Restrita por enquanto ao Hemisfério Norte, a onda de gripe é esperada para breve no Brasil. Se no início do século um vírus demorava cerca de quatro meses para dar a volta ao mundo, atualmente, com a facilidade com que se vai de um lado a outro do planeta, a viagem demora apenas quatro dias. Mesmo que já tenha desembarcado aqui, a nova versão do A-Sydney ainda não causou estragos. Estamos no verão, época de viver ao ar livre. Em pleno inverno, os americanos e europeus passam a maior parte do tempo em ambientes fechados, o que facilita o contágio. Com as notícias vindas dos Estados Unidos e da Europa, os brasileiros ficaram assustados. Alguns alarmistas estão prevendo a eclosão da epidemia no Carnaval. "Bobagem. Apesar das grandes aglomerações, as festas ocorrem sempre ao ar livre", descarta o médico João Toniolo Neto, coordenador do Grupo de Vigilância da Gripe, órgão responsável pelo monitoramento da doença no Brasil. "Além disso, a maioria dos foliões é gente jovem e não idosos ou crianças pequenas."
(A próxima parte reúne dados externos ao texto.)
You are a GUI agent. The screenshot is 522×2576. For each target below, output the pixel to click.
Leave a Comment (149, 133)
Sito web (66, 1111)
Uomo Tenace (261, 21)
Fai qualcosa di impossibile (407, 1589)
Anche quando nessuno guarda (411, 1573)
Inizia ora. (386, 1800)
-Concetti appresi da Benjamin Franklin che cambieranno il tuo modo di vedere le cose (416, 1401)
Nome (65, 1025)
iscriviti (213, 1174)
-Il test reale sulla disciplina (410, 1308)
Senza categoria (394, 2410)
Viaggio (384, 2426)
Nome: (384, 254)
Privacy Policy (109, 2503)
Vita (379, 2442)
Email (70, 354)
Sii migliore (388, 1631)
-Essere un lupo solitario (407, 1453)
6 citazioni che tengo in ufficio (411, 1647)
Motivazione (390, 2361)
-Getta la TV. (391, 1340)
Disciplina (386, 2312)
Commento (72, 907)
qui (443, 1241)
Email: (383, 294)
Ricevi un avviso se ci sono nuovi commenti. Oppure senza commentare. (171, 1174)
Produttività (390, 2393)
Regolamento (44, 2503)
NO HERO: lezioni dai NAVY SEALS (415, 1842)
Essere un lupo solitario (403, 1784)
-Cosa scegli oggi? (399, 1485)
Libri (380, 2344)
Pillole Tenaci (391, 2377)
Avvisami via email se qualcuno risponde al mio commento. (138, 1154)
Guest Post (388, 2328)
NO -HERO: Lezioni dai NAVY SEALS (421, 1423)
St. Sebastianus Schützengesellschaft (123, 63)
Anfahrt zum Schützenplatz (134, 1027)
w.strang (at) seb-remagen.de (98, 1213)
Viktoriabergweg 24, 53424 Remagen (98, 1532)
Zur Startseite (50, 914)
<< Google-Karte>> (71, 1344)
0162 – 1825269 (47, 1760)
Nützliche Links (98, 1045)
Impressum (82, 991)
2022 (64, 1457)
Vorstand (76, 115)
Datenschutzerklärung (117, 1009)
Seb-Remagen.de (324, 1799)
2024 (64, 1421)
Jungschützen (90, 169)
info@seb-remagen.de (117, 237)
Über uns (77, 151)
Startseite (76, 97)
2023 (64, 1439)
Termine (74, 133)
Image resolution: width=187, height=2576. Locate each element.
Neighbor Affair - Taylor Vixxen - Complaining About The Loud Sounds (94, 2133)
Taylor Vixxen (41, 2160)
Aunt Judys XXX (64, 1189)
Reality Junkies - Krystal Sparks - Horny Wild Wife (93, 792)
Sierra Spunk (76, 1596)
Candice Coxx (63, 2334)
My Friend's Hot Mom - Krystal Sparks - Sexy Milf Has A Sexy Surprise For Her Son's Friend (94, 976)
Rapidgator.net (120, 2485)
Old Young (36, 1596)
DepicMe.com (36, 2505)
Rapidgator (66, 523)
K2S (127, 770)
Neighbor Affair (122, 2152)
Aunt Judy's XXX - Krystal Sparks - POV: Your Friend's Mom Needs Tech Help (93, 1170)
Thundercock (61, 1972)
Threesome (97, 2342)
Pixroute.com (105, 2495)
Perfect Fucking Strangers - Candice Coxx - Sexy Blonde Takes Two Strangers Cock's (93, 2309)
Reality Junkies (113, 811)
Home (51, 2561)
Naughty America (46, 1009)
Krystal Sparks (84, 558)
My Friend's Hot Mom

Mesmo durante o inverno brasileiro é pequeno o risco de o vírus australiano repetir uma epidemia com as proporções da ocorrida no Hemisfério Norte. No ano passado, conforme dados do Grupo de Vigilância da Gripe, o Brasil alcançou um dos maiores índices de vacinação de idosos no mundo. Mais de 80% da população acima dos 65 anos foi imunizada. A nosso favor conta ainda o fato de que a vacina da próxima campanha já contém uma versão branda do A-Sydney. Aliada às altas taxas de imunização da população, a vacina deve prevenir os sintomas mais graves de uma eventual epidemia. Isso significa, sobretudo, evitar o desenvolvimento da pneumonia, uma das principais e mais perigosas complicações da gripe. Com uma conjunção de fatores semelhantes, a França manteve as rédeas da situação, apesar do grande número de doentes. Lá, 85% dos idosos foram imunizados. Nos Estados Unidos, só seis de cada dez velhinhos receberam a vacina. Na Inglaterra, ainda menos: quatro em dez. Às vésperas do inverno, os brasileiros poderão contar com novos aliados no combate à gripe. São os remédios Tamiflu, do laboratório Roche, e o Relenza, da Glaxo Wellcome. Lançadas no ano passado nos Estados Unidos, essas drogas atuam em uma parte do microrganismo que nunca sofre mutação. Servem, portanto, para todos os tipos de vírus de gripe. Se consumidas até 36 horas depois do início da doença, reduzem em até 50% os sintomas. Não é à toa que os novos remédios se esgotaram assim que chegaram às farmácias.